(Entries on finding words and elements)
◇ ◇ ◇ ◇ ◇
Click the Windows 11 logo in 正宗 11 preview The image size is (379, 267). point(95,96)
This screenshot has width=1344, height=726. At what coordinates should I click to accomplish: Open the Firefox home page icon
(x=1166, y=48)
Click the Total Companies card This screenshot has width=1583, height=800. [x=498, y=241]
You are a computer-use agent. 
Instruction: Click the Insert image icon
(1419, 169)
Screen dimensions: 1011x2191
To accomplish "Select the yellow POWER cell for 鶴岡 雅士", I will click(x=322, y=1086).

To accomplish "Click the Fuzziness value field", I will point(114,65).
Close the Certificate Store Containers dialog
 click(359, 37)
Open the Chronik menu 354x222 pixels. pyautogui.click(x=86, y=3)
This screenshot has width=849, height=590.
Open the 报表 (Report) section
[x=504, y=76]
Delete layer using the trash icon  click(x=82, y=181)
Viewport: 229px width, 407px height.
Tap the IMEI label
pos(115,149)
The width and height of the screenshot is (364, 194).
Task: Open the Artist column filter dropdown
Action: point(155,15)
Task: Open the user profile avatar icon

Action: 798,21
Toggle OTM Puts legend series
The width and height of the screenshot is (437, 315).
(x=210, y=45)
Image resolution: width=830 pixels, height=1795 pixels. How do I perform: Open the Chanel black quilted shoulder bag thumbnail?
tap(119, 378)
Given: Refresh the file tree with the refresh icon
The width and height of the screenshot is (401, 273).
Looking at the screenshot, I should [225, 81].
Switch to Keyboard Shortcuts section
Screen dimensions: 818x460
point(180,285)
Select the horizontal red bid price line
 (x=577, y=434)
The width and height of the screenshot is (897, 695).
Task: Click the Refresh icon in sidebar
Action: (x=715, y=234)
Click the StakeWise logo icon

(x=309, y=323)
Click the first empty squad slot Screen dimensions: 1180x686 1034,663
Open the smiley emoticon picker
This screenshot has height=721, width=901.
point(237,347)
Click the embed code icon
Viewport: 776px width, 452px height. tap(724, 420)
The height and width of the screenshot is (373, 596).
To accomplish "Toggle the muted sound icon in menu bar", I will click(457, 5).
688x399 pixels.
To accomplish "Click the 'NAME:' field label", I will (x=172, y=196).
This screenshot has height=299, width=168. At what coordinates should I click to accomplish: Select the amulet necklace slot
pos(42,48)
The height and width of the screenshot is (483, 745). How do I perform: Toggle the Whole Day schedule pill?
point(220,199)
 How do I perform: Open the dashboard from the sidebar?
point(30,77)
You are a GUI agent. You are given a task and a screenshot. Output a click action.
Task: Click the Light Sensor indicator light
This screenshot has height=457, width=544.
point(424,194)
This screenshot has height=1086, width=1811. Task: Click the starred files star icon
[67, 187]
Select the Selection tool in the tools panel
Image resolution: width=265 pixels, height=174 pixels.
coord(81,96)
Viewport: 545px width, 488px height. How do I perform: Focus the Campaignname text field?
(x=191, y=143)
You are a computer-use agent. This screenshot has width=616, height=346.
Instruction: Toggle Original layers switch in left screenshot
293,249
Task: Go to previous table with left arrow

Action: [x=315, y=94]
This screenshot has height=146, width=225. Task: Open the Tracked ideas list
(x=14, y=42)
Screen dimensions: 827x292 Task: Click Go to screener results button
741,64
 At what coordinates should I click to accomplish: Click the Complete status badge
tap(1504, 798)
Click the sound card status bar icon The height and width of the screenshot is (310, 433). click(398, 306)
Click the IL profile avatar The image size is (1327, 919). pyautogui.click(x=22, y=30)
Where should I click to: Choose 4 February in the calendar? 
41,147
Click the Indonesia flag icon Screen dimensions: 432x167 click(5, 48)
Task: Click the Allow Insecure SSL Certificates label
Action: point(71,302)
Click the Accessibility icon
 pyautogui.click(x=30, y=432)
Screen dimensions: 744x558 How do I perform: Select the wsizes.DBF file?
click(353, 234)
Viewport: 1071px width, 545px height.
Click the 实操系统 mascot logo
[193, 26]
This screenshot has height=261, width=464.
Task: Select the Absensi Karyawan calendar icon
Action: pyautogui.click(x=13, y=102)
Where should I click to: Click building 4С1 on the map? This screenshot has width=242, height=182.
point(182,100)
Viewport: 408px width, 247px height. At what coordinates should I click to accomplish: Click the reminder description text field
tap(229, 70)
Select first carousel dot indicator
◇ ◇ ◇ ◇ ◇
- EXERCISE OBJECTIVE
Reproduce everything in the rows, from the line containing "This screenshot has height=146, width=225." down to the end of the rows.

- FULL ANSWER
This screenshot has height=146, width=225. Task: Open the Tracked ideas list
(x=14, y=42)
Screen dimensions: 827x292 Task: Click Go to screener results button
741,64
 At what coordinates should I click to accomplish: Click the Complete status badge
tap(1504, 798)
Click the sound card status bar icon The height and width of the screenshot is (310, 433). click(398, 306)
Click the IL profile avatar The image size is (1327, 919). pyautogui.click(x=22, y=30)
Where should I click to: Choose 4 February in the calendar? 
41,147
Click the Indonesia flag icon Screen dimensions: 432x167 click(5, 48)
Task: Click the Allow Insecure SSL Certificates label
Action: point(71,302)
Click the Accessibility icon
 pyautogui.click(x=30, y=432)
Screen dimensions: 744x558 How do I perform: Select the wsizes.DBF file?
click(353, 234)
Viewport: 1071px width, 545px height.
Click the 实操系统 mascot logo
[193, 26]
This screenshot has height=261, width=464.
Task: Select the Absensi Karyawan calendar icon
Action: pyautogui.click(x=13, y=102)
Where should I click to: Click building 4С1 on the map? This screenshot has width=242, height=182.
point(182,100)
Viewport: 408px width, 247px height. At what coordinates should I click to accomplish: Click the reminder description text field
tap(229, 70)
Select first carousel dot indicator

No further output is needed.